Mit Spezialseelenhaftungstee an den Buchregalen entlang schlendern, irgendein Buch rausziehen, wie gestern den Altmann, das wird die nächste Tätigkeit. Die Lyrikabteilung ist einigermaßen beisammen, während der Altmann zwischen einem Was-ist-Was-Band über die Steinzeitmenschen und einem alten Sukkulentenführer klemmte. Ordnung schaffen ist nicht mein Ding, auch nicht angestrebt, auch nicht für ein Leben nach mir. Buchsammlungen geordnet in den Container- das kommt mir nicht in die Tüte.

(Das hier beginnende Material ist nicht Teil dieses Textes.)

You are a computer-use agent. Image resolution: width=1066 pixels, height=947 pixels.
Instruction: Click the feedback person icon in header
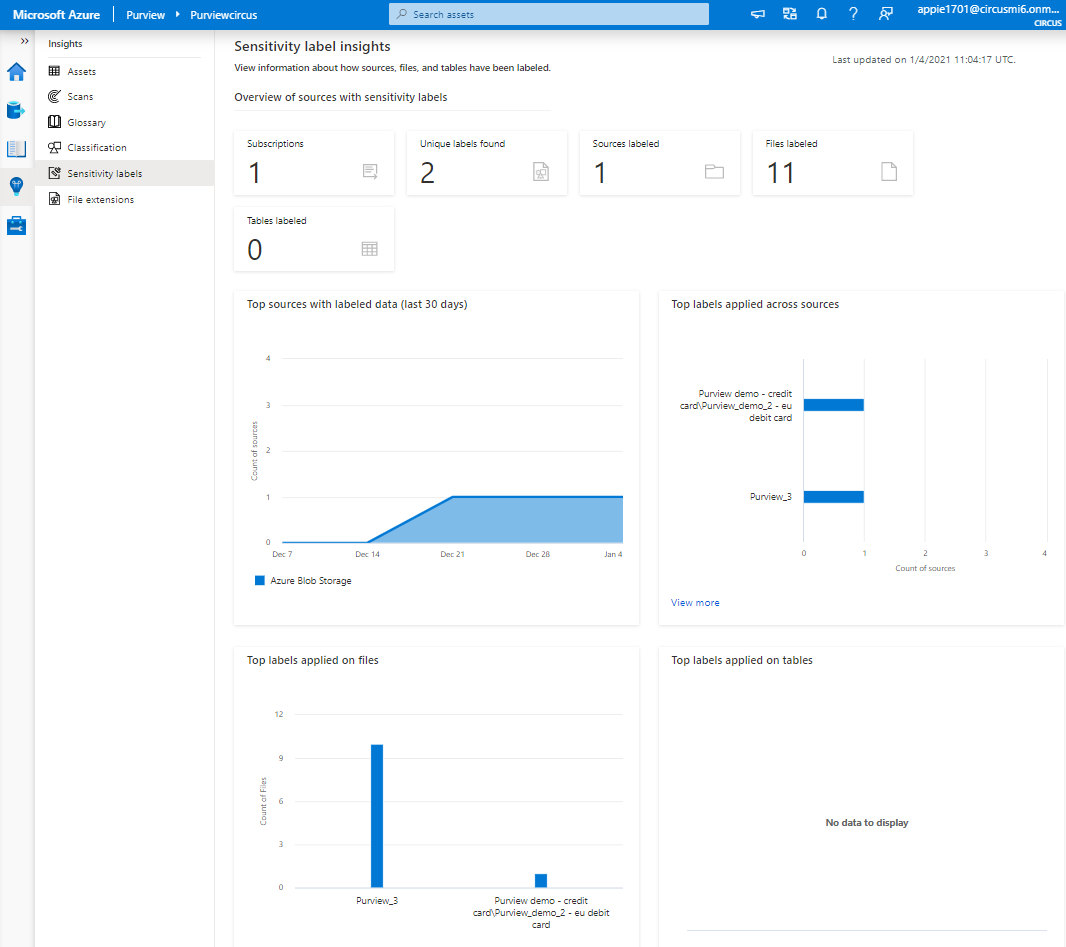pyautogui.click(x=885, y=14)
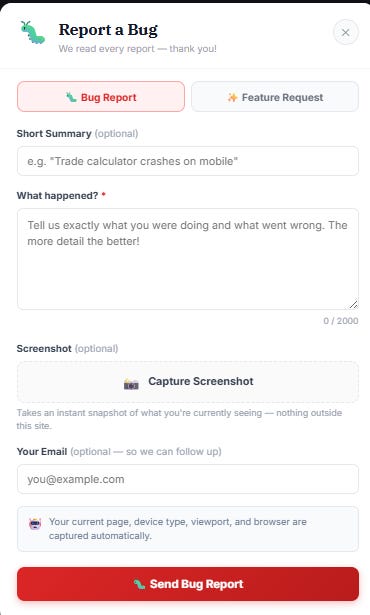
Task: Click the 0 / 2000 character counter
Action: tap(341, 321)
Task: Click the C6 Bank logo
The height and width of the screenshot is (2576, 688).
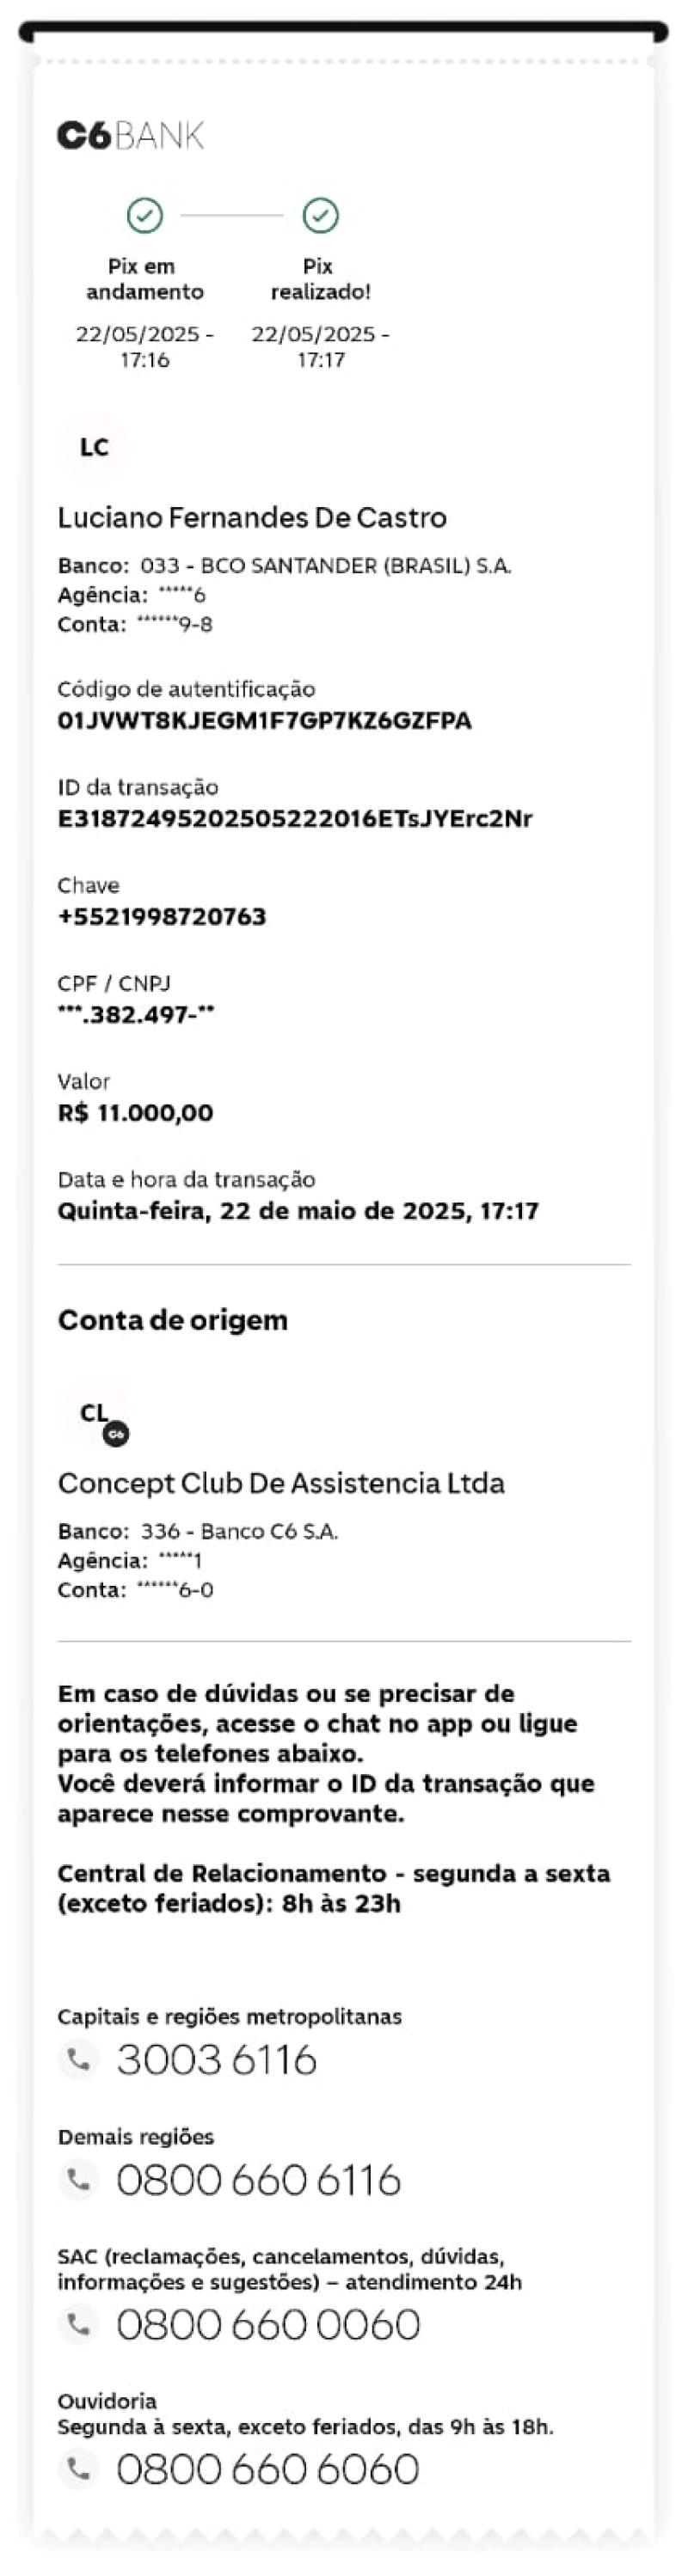Action: pyautogui.click(x=130, y=135)
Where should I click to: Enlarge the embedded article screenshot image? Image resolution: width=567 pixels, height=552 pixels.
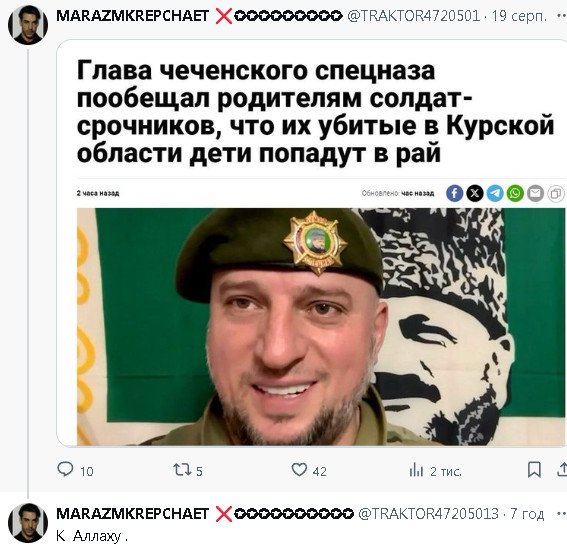pyautogui.click(x=311, y=243)
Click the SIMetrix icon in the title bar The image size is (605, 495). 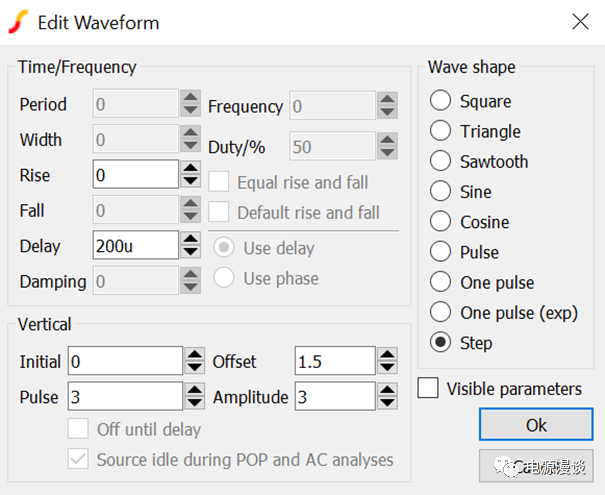(19, 22)
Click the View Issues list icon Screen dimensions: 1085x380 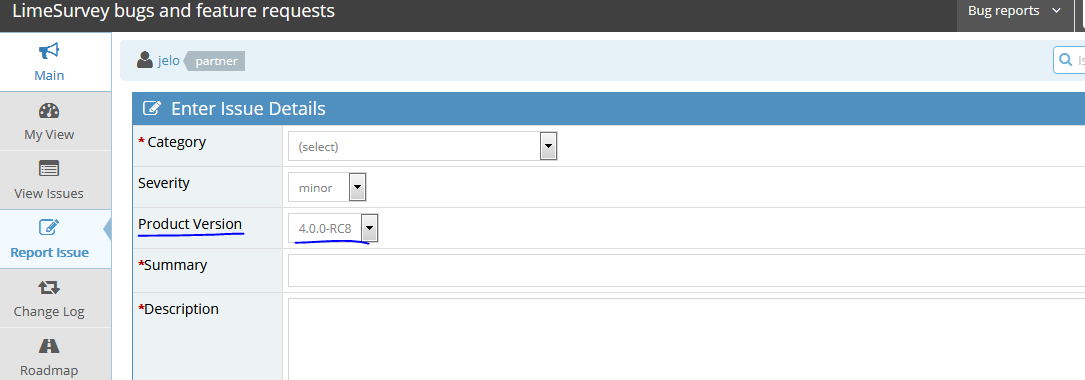49,169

Neue Bücher werden sorgsam ausgewählt. Minimal aus Bestsellerlisten, eher Empfehlungen vom Rande des Betriebes, nach dem Lesen schnell wieder verkauft oder irgendwo eingeklemmt ins langjährig angesammelte Material.

Was wirklich wegmuss, sind die langweiligen Kochbücher, die mir früher wenigstens ein kleines Gefühl der sorgenden Hausfrau gaben, nur diese Messerspitze eben!

Also Puddingtortenwegschmeißrausch, oder wildschweinisches Jagdspeisengewühle in die Tonne hauen. Warum nicht.

Mir heilige Werke bleiben stehen, sonst gäbe es plötzlich nichts mehr zum Zufallszugreifen beim Suchen nach zitierwürdigen „Stellen“.

Der Enkel isst am liebsten rohe Karotten, ein paar Hausschnaken wollen erschlagen werden, ich betreibe gemütliche Damenkultur aus der Tasche, so vergeht ein verregneter Augustmorgen.